Now my dad can lack a little tact at times, but I gotta say, I empathize with this situation.
He tells Aunt Sherry, "Not right now." Now does he really have to explain why taking the cone at THIS instant isn't a good idea?
He chooses not to explain.
"Well, here, we got it for you." She hands the cone in his direction.
"Not right now." grumble grumble....squirtage still flying.
"But it's for you," cone still out there for the taking.
Now my mom still gets angry about the sequence of events that followed that offer. Me, I always LMAO! It was funny! It's still funny after all these years! It makes me laugh just thinking about it!
My dad, in all his tactful glory, takes the cone and tosses it carelessly into the lake behind him. I can't remember if he even said, "thank you" or some other facetious comment. He places his hand back to continue the poop suckage.
I don't remember all that took place immediately following that action, but I think of it every time someone offers me some food I DON'T WANT. Whether or not I'm on a diet is beside the point.
Dude, I don't want your brownie...the end. Seriously, I don't care how good a cook you or your wife is, I don't want it. I always think, should I just take it and throw it in the garbage or should I stand my ground with courteous no thank you's. I usually say, "Coworker (place a name here), thank you, but I am not going to have one, okay? But I appreciate your thoughtfulness.

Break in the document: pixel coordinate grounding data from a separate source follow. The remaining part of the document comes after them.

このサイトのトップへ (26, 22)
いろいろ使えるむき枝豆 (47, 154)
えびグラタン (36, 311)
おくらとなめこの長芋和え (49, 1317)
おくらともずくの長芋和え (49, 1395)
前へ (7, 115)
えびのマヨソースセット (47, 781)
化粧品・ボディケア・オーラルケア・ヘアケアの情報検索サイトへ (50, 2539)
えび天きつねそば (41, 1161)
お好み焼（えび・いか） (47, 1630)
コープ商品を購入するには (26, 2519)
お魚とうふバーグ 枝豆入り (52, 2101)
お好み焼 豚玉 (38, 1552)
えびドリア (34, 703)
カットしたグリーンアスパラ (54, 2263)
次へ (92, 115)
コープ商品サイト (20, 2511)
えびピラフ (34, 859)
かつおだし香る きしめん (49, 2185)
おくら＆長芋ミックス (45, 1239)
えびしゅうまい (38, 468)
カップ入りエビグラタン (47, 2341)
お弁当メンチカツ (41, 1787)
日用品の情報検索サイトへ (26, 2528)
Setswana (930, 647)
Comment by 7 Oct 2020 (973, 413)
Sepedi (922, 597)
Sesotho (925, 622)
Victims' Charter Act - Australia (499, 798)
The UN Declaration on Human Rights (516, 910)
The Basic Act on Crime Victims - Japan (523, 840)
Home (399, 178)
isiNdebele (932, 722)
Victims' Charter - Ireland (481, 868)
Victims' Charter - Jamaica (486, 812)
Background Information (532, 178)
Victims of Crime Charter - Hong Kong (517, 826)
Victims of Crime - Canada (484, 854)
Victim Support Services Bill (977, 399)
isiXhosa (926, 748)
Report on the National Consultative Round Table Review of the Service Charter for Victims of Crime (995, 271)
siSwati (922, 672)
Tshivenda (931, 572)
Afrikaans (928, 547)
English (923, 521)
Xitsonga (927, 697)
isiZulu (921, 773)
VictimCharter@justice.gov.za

Please don't keep pressuring me, okay?"
But I always feel I'm such a jerk, like their feelings are hurt for life. For the record, though, I don't take whatever they are offering just to make them feel better - frankly, it's not a good enough reason. Does that make me a bad person?
Anyway, so there's my dieting woes for the day. I cry: Saboteurs! BUT, and herein lies the biggest BUT, I move forward UNDETERRED!